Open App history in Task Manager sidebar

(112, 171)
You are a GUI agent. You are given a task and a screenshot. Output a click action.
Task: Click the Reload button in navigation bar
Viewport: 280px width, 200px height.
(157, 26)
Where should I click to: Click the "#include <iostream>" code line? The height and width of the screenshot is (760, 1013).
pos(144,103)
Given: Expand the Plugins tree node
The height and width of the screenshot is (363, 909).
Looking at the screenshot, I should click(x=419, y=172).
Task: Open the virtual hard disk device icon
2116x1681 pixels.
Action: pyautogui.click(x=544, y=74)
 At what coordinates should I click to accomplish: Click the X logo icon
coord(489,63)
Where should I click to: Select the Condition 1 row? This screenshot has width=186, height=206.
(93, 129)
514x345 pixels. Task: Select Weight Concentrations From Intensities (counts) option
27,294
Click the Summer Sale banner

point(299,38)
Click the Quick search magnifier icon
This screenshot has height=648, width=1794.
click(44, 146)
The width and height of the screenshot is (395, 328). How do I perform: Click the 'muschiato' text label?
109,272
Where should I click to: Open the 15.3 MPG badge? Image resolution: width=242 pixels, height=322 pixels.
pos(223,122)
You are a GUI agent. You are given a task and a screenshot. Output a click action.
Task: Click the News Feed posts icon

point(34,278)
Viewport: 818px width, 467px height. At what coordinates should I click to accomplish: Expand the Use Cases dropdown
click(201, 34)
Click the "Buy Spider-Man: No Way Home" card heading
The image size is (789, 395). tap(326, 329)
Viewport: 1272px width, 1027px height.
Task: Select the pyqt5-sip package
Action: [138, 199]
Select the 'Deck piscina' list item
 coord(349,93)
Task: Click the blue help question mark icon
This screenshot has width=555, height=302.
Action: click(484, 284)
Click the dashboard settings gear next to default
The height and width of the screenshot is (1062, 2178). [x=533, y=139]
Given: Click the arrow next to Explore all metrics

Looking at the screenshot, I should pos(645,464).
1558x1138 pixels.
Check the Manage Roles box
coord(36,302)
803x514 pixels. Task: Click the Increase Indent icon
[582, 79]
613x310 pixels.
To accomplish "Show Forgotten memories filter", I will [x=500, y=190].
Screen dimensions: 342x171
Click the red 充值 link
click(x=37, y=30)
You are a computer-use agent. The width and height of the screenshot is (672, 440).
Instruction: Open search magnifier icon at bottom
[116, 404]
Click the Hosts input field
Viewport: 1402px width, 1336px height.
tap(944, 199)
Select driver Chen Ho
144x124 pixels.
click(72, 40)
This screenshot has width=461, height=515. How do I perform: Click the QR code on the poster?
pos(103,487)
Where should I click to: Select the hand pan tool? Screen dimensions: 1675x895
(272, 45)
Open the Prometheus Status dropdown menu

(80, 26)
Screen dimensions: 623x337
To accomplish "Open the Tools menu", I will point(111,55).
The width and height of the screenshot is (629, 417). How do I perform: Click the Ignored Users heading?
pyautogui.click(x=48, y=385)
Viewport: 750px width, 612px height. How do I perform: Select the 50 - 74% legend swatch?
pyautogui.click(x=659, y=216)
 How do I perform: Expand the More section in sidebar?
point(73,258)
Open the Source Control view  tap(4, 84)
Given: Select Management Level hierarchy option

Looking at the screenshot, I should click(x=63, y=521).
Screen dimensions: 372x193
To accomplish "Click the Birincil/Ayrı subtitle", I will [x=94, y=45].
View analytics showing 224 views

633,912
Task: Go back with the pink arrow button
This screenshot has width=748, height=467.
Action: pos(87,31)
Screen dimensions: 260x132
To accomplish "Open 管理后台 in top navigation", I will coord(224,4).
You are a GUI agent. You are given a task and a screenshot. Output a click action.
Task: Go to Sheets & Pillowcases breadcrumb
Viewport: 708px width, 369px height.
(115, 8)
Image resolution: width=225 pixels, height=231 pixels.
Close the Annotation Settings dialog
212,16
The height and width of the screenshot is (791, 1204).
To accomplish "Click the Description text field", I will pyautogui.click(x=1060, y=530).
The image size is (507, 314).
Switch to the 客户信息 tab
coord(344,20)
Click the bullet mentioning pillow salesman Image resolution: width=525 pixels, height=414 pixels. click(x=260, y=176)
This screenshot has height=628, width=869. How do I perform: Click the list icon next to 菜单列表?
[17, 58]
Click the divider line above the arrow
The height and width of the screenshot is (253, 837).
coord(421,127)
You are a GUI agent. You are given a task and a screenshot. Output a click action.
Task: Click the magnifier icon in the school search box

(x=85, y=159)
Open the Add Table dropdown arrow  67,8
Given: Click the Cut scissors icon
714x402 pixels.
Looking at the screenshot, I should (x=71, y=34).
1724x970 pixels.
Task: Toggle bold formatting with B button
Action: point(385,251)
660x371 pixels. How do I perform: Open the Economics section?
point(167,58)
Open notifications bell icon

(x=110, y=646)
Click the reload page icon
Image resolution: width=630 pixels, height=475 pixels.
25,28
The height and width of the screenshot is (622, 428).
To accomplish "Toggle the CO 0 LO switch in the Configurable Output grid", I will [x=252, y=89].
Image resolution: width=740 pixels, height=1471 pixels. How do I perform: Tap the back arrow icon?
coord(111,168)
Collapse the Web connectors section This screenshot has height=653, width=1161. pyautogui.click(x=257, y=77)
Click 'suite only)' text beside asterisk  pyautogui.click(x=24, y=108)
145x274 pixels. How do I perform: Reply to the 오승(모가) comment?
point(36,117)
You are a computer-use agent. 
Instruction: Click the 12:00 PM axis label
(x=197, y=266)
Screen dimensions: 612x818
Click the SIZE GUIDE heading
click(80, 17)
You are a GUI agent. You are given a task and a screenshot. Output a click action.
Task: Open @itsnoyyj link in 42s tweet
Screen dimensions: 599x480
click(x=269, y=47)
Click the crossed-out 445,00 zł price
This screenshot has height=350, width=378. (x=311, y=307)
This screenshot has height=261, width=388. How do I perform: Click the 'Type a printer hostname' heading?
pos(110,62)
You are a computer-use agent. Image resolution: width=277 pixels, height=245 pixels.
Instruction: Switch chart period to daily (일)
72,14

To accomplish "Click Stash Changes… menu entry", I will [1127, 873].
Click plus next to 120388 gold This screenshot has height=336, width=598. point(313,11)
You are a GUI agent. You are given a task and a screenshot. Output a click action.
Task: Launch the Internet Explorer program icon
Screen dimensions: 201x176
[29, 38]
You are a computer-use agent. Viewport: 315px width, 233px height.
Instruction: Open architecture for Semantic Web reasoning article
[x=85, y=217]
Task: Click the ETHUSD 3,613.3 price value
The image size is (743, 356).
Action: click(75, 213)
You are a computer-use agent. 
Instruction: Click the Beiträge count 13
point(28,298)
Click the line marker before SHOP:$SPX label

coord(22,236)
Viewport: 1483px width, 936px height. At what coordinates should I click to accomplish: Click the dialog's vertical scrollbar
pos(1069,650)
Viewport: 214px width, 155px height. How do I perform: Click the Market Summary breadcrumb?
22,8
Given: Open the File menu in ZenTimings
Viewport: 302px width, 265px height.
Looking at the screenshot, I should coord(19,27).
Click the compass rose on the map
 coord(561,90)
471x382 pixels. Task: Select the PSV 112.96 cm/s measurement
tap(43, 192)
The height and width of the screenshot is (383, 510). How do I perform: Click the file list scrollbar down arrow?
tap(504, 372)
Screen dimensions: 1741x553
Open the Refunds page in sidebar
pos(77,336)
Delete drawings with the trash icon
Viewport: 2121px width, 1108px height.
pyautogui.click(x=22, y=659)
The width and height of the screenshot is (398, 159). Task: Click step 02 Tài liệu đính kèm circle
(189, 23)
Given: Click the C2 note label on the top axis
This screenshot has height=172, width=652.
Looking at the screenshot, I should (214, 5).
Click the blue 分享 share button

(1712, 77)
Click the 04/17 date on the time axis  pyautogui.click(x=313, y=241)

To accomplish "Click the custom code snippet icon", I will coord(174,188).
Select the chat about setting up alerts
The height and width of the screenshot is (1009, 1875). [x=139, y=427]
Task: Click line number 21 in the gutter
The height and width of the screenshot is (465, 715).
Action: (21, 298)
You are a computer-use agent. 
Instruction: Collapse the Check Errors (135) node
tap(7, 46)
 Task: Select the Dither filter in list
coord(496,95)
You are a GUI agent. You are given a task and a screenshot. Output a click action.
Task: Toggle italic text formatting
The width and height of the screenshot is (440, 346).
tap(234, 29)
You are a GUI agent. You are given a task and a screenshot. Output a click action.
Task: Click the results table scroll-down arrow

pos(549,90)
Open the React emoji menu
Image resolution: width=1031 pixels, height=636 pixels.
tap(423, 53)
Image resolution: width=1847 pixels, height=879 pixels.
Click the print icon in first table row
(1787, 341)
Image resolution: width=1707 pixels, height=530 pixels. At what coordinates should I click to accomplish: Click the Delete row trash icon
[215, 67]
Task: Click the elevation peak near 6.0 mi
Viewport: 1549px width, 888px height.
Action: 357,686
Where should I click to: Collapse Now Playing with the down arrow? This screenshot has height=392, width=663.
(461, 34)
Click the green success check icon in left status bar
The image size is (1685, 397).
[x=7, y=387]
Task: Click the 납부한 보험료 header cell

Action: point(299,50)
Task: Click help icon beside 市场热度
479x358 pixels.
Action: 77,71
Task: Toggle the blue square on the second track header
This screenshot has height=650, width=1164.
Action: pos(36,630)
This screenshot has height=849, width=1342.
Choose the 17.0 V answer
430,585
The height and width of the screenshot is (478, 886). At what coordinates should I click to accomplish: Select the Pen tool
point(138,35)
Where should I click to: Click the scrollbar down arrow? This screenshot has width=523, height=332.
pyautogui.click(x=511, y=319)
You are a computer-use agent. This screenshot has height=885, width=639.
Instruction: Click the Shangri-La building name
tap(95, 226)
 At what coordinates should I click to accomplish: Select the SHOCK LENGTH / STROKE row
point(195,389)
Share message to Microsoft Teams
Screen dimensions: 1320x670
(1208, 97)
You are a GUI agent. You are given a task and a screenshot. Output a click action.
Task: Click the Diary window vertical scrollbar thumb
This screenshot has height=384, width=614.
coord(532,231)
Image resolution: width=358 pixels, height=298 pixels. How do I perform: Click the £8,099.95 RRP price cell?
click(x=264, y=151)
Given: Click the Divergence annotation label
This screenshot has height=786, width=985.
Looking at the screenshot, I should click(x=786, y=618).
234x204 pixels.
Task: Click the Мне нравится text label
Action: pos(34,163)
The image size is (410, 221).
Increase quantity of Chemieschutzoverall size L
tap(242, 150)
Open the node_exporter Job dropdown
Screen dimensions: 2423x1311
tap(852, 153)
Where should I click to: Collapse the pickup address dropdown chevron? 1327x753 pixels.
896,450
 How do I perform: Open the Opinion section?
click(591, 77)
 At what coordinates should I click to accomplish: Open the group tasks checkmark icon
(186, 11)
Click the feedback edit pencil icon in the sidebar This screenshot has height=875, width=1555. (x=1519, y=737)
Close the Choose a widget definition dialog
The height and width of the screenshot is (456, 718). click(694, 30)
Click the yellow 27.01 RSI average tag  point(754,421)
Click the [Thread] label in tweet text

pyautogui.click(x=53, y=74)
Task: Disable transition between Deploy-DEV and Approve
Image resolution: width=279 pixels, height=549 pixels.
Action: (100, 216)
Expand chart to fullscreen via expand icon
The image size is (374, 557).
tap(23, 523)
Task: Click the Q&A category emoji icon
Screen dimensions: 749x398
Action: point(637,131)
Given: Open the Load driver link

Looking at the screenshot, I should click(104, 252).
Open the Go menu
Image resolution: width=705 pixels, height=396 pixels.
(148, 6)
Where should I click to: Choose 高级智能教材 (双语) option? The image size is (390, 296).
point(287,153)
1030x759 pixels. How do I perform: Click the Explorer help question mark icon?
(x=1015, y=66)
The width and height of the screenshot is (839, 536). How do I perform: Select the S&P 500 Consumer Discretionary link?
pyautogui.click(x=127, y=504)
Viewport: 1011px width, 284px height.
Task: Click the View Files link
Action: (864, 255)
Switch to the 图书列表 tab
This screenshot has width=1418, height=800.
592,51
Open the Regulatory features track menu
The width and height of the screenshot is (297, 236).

· · · ·

WHAT THE TASK REQUIRES: Rewrite the lines of the records above as a numbered list, from the line with "Where should I click to: Open" to the line with "click(201, 34)", including both, and leave out any blank lines.

RESULT FOR THIS EXERCISE:
1. Where should I click to: Open the 15.3 MPG badge? Image resolution: width=242 pixels, height=322 pixels.
2. pos(223,122)
3. You are a GUI agent. You are given a task and a screenshot. Output a click action.
4. Task: Click the News Feed posts icon
5. point(34,278)
6. Viewport: 818px width, 467px height. At what coordinates should I click to accomplish: Expand the Use Cases dropdown
7. click(201, 34)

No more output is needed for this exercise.